D'ailleurs, Catherine et moi avons énormément appris durant cette étape. Créer une illustration et préparer une couverture destinée à l'impression sont deux réalités bien différentes. Les œuvres originales ne correspondaient pas nécessairement aux formats exigés pour l'impression et plusieurs ajustements ont été nécessaires afin de préserver l'intégrité des illustrations tout en respectant les contraintes techniques. Avec le recul, cette expérience nous a permis de mieux comprendre les réalités de l'édition et nous sera précieuse pour les prochaines éditions.
Créer un roman, ce n'est pas seulement écrire une histoire. C'est aussi apprendre à donner une forme physique à son imaginaire. L'illustration de couverture réalisée par Catherine Dumais en est un excellent exemple. La rose bleue représente à la fois le symbole du Projet Aragon et celui de la capitale d'Aragon. Quant à l'épée d'Améthyste, elle occupe une place toute particulière dans mon cœur. Bien avant l'existence du roman, elle faisait déjà partie de l'univers. Une version en mousse injectée de cette épée a même accompagné nos événements de Grandeur Nature pendant plusieurs années. Aujourd'hui, elle est toujours accrochée à mon mur et se retrouve maintenant sur la couverture d'un roman. Il y a quelque chose de profondément surréaliste dans cette idée, comme si toutes les versions d'Aragon que j'ai connues au fil des années s'étaient finalement rejointes au même endroit.

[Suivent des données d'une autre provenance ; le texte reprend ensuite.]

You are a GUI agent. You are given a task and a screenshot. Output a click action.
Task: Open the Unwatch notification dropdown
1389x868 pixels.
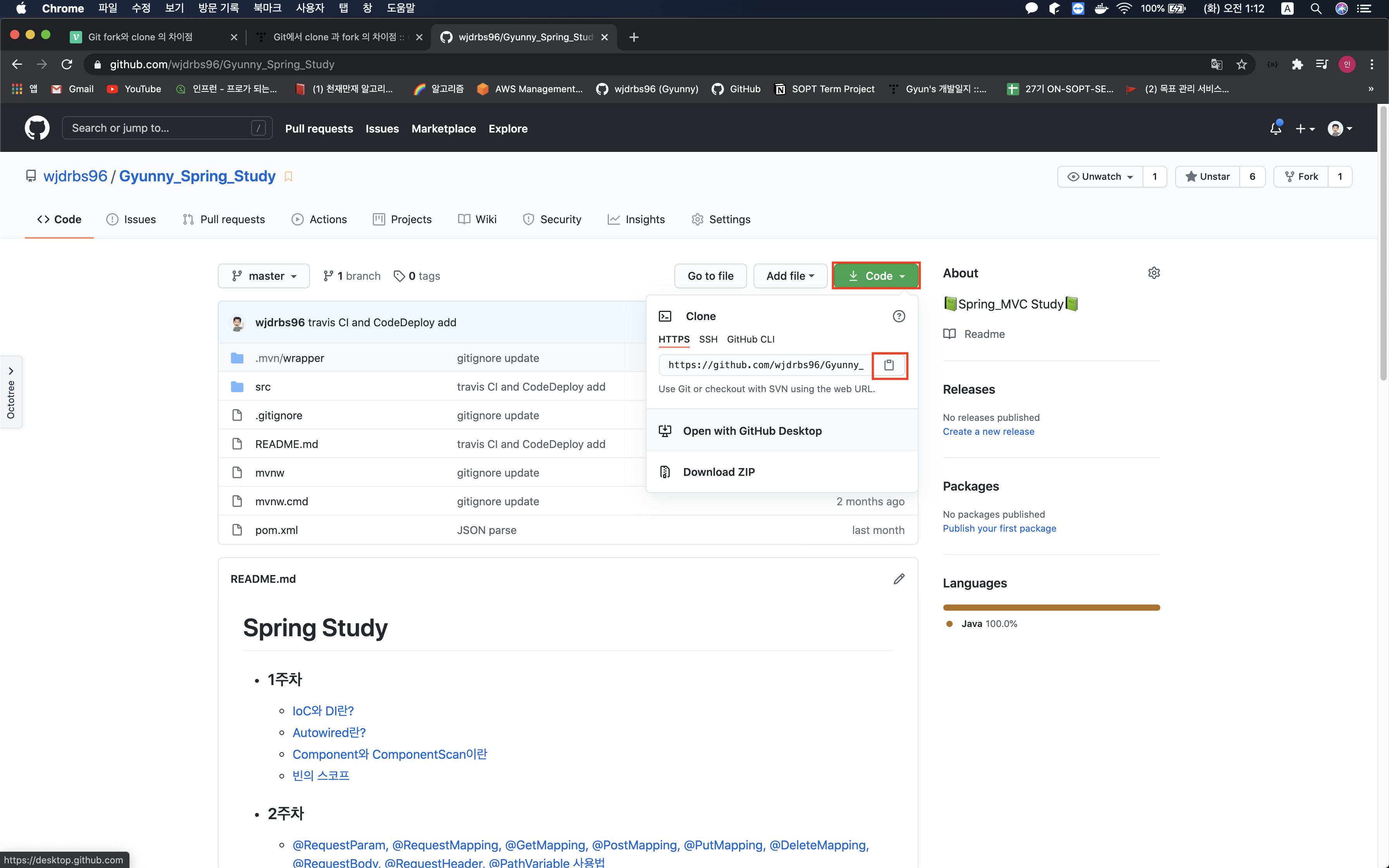click(1100, 176)
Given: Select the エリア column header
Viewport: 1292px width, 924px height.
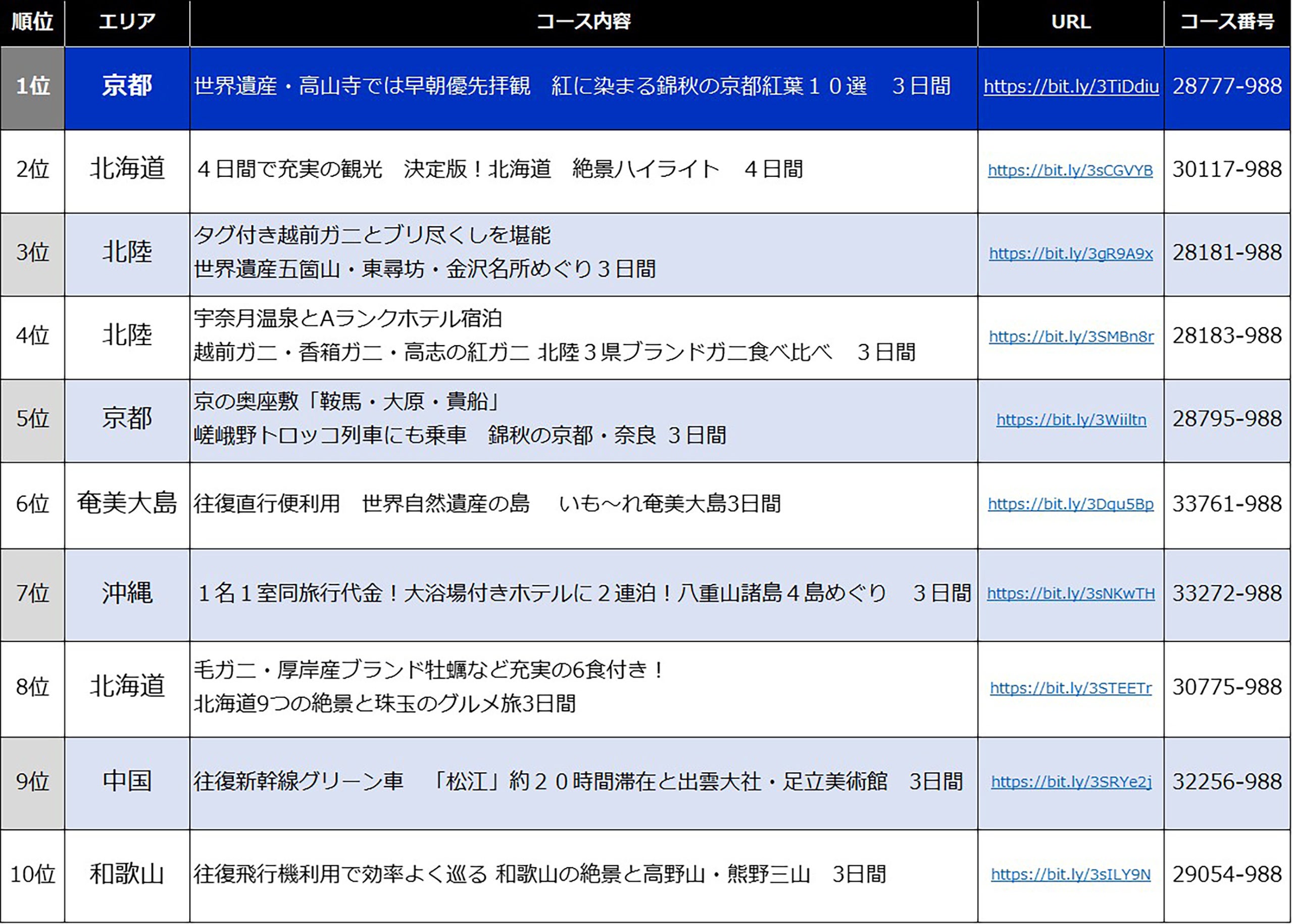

Mais malgré tout ce travail, malgré les fichiers, les corrections, les ajustements et les nombreuses heures passées devant un écran, le moment dont je me souviens le plus n'est pas lié à la mise en page. C'est le moment où j'ai tenu le premier exemplaire entre mes mains. Je me souviens de l'avoir observé sous tous les angles, d'avoir regardé la couverture, feuilleté les pages, admiré les illustrations et relu la quatrième de couverture à plusieurs reprises, comme si j'avais besoin de confirmer que tout cela existait réellement. Pendant quelques instants, j'avais l'impression de rêver.
Pourtant, après toutes ces années, Aragon n'était plus seulement un projet. Ce n'était plus une idée. Ce n'était plus un manuscrit. Le rêve était devenu réalité.
Aujourd'hui, avec le recul, je réalise que ce premier roman n'était finalement qu'une nouvelle étape. Car Aragon n'est plus seulement un livre. C'est un univers qui continue de grandir, une histoire à laquelle de nouvelles pages s'ajoutent encore chaque jour.